The following spring on April 30, 1856 Butler passed through Atchison on his way back to his homestead from more preaching in Illinois. He was spotted by Kelley and was again soon the target of an angry mob who wanted to shoot or hang him. After much discussion a punishment of tarring and feathering substituted. Butler's account of this episode appeared in several papers of the times.
The passions of which Butler was a victim continued to ferment in Kansas and the rest of the country and soon led to the Civil War.
Later life
After the Civil War, Butler continued to preach and farm and turned from the abolitionist movement to the temperance movement. He spent much time writing and lecturing on temperance, both before and after the passage of a Prohibitory Amendment to the Kansas state constitution.

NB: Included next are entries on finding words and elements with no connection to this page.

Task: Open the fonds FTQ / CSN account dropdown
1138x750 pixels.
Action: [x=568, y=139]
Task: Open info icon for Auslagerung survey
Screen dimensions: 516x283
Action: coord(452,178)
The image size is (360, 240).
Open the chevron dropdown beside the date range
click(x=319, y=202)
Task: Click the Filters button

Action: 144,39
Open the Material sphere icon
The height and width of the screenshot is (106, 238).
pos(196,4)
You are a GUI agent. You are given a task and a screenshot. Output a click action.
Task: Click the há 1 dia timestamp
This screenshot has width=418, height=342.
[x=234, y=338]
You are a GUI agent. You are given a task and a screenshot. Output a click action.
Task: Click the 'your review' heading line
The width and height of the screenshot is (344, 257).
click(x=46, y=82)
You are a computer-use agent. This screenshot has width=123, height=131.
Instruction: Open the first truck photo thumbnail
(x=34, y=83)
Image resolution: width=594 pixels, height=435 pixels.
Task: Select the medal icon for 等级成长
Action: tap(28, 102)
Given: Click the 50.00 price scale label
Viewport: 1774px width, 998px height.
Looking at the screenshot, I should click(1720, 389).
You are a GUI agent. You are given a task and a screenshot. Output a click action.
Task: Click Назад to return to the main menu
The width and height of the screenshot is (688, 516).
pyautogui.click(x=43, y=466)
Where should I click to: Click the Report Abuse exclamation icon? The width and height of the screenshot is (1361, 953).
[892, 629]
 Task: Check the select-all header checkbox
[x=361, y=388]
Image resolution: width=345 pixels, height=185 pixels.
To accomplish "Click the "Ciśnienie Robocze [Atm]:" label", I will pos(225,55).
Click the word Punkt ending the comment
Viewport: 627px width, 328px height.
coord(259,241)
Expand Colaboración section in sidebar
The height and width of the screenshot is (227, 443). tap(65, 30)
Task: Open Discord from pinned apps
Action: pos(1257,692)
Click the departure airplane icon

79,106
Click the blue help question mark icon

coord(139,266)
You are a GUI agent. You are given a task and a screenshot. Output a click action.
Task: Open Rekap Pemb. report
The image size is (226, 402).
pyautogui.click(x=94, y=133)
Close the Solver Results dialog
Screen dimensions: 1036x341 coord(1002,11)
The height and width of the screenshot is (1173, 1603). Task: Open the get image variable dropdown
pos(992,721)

The Atchison Daily Globe of the 1880s contains several of his polemics.
On September 19, 1888, as Butler was dismounting a colt that refused to be bridled he was kicked in the right foot crushing the ankle. The family feared no worse than a crippled ankle. The first week was hopeful. The second week he was delirious. He soon fell into an unconscious stuper and died on October 19 at the age of seventy-two.
Politics
The Republican Party was begun in the early 1850s by anti-slavery activists. Pardee Butler was one of the organizers of the Republican Party in Kansas in May and June 1856. In 1856 the Republicans became a national party when John C. Fremont was nominated for President. In 1860 Abraham Lincoln became the first Republican president.
There is a family story about Pardee Butler and Abraham Lincoln that is related by Heywood Broun in one of his It Seems to Me columns that appeared in the New York Graphic in March 1936.
The Rev. Pardee Butler was a mighty man in debate and a most skillful propagandist. He wrote the free soil constitution for the State of Kansas, and in the eyes of some historians he is identified as the actual founder of the Republican party. ... His family treasures an anecdote of his return home after an oratorical foray.
"Were there any other speakers?" asked his wife.
"Other speakers!" snorted the Rev. Pardee Butler, who was accustomed to open and close meetings himself. But then he was reminded of an incident. "Oh, yes," he said, "when I got done we heard a few words from a young Springfield lawyer named Lincoln."
Butler was active in the presidential campaign of 1872 speaking at the Republican State Congressional Convention at Lawrence and serving as an elector.
Though often urged by his friends to run for office, Butler invariably refused telling them "...he considered the office of a Christian preacher the highest office on earth."